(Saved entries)
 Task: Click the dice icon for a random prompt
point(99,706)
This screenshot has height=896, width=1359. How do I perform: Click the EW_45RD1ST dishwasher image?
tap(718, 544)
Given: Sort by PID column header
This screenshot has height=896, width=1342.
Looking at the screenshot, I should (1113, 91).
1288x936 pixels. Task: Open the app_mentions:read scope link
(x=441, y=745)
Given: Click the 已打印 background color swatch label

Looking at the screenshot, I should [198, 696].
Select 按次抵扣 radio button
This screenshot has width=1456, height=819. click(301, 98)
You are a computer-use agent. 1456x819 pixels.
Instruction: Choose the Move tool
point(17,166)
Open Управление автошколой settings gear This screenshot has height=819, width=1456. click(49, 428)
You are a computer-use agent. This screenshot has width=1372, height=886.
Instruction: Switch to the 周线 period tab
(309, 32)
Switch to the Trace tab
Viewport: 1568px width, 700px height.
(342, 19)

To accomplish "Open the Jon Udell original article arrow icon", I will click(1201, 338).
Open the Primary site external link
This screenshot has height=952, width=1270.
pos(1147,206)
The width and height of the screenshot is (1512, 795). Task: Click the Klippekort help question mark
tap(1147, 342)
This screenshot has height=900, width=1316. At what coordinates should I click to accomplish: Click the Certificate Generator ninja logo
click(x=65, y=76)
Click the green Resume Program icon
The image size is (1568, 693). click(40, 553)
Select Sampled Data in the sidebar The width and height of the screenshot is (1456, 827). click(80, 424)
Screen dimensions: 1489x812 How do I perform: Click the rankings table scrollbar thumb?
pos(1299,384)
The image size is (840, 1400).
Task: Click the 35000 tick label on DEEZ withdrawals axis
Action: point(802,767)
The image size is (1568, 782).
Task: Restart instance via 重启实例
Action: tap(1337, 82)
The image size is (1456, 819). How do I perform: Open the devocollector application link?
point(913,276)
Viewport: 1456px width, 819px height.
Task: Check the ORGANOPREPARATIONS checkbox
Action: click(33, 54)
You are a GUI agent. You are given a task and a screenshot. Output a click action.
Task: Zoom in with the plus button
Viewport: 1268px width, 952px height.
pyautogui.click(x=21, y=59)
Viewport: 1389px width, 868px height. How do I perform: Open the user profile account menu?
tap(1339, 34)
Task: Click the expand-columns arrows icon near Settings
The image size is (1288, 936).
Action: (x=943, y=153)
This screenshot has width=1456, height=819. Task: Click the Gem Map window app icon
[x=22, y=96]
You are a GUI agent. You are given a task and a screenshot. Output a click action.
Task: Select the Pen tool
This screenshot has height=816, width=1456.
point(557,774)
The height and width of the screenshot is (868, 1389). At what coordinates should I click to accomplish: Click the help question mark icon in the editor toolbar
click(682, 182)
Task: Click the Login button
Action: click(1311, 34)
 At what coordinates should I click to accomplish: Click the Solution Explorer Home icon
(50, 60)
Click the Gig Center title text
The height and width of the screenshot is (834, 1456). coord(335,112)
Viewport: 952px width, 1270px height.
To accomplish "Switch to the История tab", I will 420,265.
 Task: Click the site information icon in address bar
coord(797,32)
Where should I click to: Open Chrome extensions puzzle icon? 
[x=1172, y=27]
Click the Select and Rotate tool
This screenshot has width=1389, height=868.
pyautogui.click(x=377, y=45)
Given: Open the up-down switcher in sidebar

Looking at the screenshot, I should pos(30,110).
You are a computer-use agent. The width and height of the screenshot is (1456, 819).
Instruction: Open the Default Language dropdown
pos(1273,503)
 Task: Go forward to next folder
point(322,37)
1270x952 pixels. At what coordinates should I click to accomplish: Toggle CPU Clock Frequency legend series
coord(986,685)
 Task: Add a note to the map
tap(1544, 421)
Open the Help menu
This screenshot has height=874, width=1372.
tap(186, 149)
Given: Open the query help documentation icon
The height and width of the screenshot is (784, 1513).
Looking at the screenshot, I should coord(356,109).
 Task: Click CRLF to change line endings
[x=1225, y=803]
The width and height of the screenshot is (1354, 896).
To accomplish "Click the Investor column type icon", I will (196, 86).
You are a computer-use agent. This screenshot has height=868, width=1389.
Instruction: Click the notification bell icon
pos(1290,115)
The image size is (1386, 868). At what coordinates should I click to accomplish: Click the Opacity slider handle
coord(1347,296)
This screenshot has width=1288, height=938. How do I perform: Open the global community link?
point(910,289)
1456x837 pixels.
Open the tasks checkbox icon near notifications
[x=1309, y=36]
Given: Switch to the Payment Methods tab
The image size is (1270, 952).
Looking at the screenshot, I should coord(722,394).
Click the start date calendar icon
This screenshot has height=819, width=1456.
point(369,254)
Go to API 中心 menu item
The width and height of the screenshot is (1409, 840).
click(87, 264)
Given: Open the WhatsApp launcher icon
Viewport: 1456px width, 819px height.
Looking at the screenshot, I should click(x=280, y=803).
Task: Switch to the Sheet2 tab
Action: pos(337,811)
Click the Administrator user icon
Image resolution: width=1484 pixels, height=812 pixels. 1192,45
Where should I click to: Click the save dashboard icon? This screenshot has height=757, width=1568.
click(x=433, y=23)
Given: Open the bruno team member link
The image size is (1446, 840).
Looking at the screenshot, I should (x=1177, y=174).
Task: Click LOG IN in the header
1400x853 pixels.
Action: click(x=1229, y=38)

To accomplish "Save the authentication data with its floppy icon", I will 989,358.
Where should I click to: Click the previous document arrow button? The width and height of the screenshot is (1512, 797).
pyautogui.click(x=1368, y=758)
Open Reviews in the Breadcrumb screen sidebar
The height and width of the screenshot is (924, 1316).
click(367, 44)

*About this task*
Could you output every record above exactly as written?

*Answer to the problem*
 Task: Click the dice icon for a random prompt
point(99,706)
This screenshot has height=896, width=1359. How do I perform: Click the EW_45RD1ST dishwasher image?
tap(718, 544)
Given: Sort by PID column header
This screenshot has height=896, width=1342.
Looking at the screenshot, I should (1113, 91).
1288x936 pixels. Task: Open the app_mentions:read scope link
(x=441, y=745)
Given: Click the 已打印 background color swatch label

Looking at the screenshot, I should [198, 696].
Select 按次抵扣 radio button
This screenshot has width=1456, height=819. click(301, 98)
You are a computer-use agent. 1456x819 pixels.
Instruction: Choose the Move tool
point(17,166)
Open Управление автошколой settings gear This screenshot has height=819, width=1456. click(49, 428)
You are a computer-use agent. This screenshot has width=1372, height=886.
Instruction: Switch to the 周线 period tab
(309, 32)
Switch to the Trace tab
Viewport: 1568px width, 700px height.
(342, 19)

To accomplish "Open the Jon Udell original article arrow icon", I will click(1201, 338).
Open the Primary site external link
This screenshot has height=952, width=1270.
pos(1147,206)
The width and height of the screenshot is (1512, 795). Task: Click the Klippekort help question mark
tap(1147, 342)
This screenshot has height=900, width=1316. At what coordinates should I click to accomplish: Click the Certificate Generator ninja logo
click(x=65, y=76)
Click the green Resume Program icon
The image size is (1568, 693). click(40, 553)
Select Sampled Data in the sidebar The width and height of the screenshot is (1456, 827). click(80, 424)
Screen dimensions: 1489x812 How do I perform: Click the rankings table scrollbar thumb?
pos(1299,384)
The image size is (840, 1400).
Task: Click the 35000 tick label on DEEZ withdrawals axis
Action: point(802,767)
The image size is (1568, 782).
Task: Restart instance via 重启实例
Action: tap(1337, 82)
The image size is (1456, 819). How do I perform: Open the devocollector application link?
point(913,276)
Viewport: 1456px width, 819px height.
Task: Check the ORGANOPREPARATIONS checkbox
Action: click(33, 54)
You are a GUI agent. You are given a task and a screenshot. Output a click action.
Task: Zoom in with the plus button
Viewport: 1268px width, 952px height.
pyautogui.click(x=21, y=59)
Viewport: 1389px width, 868px height. How do I perform: Open the user profile account menu?
tap(1339, 34)
Task: Click the expand-columns arrows icon near Settings
The image size is (1288, 936).
Action: (x=943, y=153)
This screenshot has width=1456, height=819. Task: Click the Gem Map window app icon
[x=22, y=96]
You are a GUI agent. You are given a task and a screenshot. Output a click action.
Task: Select the Pen tool
This screenshot has height=816, width=1456.
point(557,774)
The height and width of the screenshot is (868, 1389). At what coordinates should I click to accomplish: Click the help question mark icon in the editor toolbar
click(682, 182)
Task: Click the Login button
Action: click(1311, 34)
 At what coordinates should I click to accomplish: Click the Solution Explorer Home icon
(50, 60)
Click the Gig Center title text
The height and width of the screenshot is (834, 1456). coord(335,112)
Viewport: 952px width, 1270px height.
To accomplish "Switch to the История tab", I will 420,265.
 Task: Click the site information icon in address bar
coord(797,32)
Where should I click to: Open Chrome extensions puzzle icon? 
[x=1172, y=27]
Click the Select and Rotate tool
This screenshot has width=1389, height=868.
pyautogui.click(x=377, y=45)
Given: Open the up-down switcher in sidebar

Looking at the screenshot, I should pos(30,110).
You are a computer-use agent. The width and height of the screenshot is (1456, 819).
Instruction: Open the Default Language dropdown
pos(1273,503)
 Task: Go forward to next folder
point(322,37)
1270x952 pixels. At what coordinates should I click to accomplish: Toggle CPU Clock Frequency legend series
coord(986,685)
 Task: Add a note to the map
tap(1544, 421)
Open the Help menu
This screenshot has height=874, width=1372.
tap(186, 149)
Given: Open the query help documentation icon
The height and width of the screenshot is (784, 1513).
Looking at the screenshot, I should coord(356,109).
 Task: Click CRLF to change line endings
[x=1225, y=803]
The width and height of the screenshot is (1354, 896).
To accomplish "Click the Investor column type icon", I will (196, 86).
You are a computer-use agent. This screenshot has height=868, width=1389.
Instruction: Click the notification bell icon
pos(1290,115)
The image size is (1386, 868). At what coordinates should I click to accomplish: Click the Opacity slider handle
coord(1347,296)
This screenshot has width=1288, height=938. How do I perform: Open the global community link?
point(910,289)
1456x837 pixels.
Open the tasks checkbox icon near notifications
[x=1309, y=36]
Given: Switch to the Payment Methods tab
The image size is (1270, 952).
Looking at the screenshot, I should coord(722,394).
Click the start date calendar icon
This screenshot has height=819, width=1456.
point(369,254)
Go to API 中心 menu item
The width and height of the screenshot is (1409, 840).
click(87, 264)
Given: Open the WhatsApp launcher icon
Viewport: 1456px width, 819px height.
Looking at the screenshot, I should click(x=280, y=803).
Task: Switch to the Sheet2 tab
Action: pos(337,811)
Click the Administrator user icon
Image resolution: width=1484 pixels, height=812 pixels. 1192,45
Where should I click to: Click the save dashboard icon? This screenshot has height=757, width=1568.
click(x=433, y=23)
Given: Open the bruno team member link
The image size is (1446, 840).
Looking at the screenshot, I should (x=1177, y=174).
Task: Click LOG IN in the header
1400x853 pixels.
Action: click(x=1229, y=38)

To accomplish "Save the authentication data with its floppy icon", I will 989,358.
Where should I click to: Click the previous document arrow button? The width and height of the screenshot is (1512, 797).
pyautogui.click(x=1368, y=758)
Open Reviews in the Breadcrumb screen sidebar
The height and width of the screenshot is (924, 1316).
click(367, 44)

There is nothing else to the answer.